Compartir en facebook
Facebook
Compartir en twitter
Twitter
Compartir en linkedin
LinkedIn
Compartir en whatsapp
WhatsApp
Compartir en email
Email
Compartir en print
Imprimir

Por Ana Paula Skinfield Calzada

El cuerpo de la mujer es fascinante, está pensado de una manera tan increíble y detallada que no deberíamos perder la capacidad de asombro por la forma en que funciona. Es algo simplemente extraordinario.

Pensemos en el momento de dar a luz, todo lo que pasa dentro de nosotras en esa situación, es espectacular. Traer una nueva vida al mundo es algo que vemos como cotidiano, algo normal y natural, y lo es, pero al mismo tiempo es completamente admirable.

Estamos llamadas a la vida, tanto en la parte biológica como en la emocional. Es claro que no todas las mujeres tienen la vocación a la maternidad, pero, aunque no sea así, siempre podemos responder a este llamado que está en nuestra naturaleza de diferentes maneras.

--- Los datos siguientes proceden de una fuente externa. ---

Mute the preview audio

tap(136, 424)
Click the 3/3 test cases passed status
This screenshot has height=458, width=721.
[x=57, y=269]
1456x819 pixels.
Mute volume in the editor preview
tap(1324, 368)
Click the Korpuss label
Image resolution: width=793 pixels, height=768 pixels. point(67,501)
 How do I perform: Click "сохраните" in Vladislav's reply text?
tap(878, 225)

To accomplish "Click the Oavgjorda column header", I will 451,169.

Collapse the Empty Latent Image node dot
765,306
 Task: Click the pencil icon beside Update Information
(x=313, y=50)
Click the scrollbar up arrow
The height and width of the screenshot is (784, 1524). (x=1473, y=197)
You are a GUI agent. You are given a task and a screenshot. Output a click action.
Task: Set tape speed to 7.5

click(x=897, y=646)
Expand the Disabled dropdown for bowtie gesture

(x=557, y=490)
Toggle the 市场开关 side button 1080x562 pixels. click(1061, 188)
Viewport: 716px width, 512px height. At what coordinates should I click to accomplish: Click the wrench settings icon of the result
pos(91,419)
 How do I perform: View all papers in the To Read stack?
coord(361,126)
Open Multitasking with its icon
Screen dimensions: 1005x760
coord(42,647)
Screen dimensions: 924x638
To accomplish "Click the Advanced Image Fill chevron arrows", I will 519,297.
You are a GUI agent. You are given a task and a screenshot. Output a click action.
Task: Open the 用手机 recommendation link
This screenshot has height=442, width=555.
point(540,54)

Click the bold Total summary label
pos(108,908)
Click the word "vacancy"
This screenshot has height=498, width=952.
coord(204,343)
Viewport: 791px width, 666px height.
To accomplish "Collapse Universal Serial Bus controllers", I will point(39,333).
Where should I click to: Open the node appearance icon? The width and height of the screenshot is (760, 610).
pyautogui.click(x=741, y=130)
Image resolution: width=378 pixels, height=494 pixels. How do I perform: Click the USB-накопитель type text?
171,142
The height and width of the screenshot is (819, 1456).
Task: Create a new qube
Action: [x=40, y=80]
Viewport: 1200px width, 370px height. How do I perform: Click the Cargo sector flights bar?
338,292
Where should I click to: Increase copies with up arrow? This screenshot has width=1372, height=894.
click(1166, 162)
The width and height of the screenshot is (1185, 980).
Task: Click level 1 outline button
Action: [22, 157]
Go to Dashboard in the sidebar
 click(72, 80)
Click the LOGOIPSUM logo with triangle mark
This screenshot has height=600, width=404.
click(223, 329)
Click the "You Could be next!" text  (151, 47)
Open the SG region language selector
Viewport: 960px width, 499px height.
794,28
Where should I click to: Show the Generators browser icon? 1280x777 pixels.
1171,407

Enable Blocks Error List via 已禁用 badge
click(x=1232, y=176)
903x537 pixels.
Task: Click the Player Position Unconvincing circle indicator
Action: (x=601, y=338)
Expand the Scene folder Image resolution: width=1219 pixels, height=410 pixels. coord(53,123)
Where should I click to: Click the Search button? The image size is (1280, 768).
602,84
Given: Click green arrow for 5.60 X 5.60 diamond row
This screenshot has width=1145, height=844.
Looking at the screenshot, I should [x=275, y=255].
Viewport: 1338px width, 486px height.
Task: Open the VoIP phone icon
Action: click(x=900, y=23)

Vemos, por ejemplo, a las niñas que desde pequeñas juegan con sus bebés y actúan como sus mamás, los cuidan y los alimentan, se la pasan con ellos imitando las actitudes que ellas ven en sus madres. Y, desde ahí, en esa edad tan tierna, se ve el instinto maternal de la mujer, que, si bien no todas lo tienen tan desarrollado, está presente. También se presenta en la amistad, cuando nos preocupamos por nuestros amigos y tratamos siempre de cuidarlos. En las madres espirituales, que siempre están ahí para aconsejarnos y darnos una guía para nuestra vida.

En una u otra modalidad, las mujeres estamos llamadas a dar vida, nuestro mismo cuerpo nos lo expresa, depende de cada una de nosotras responder a ese llamado.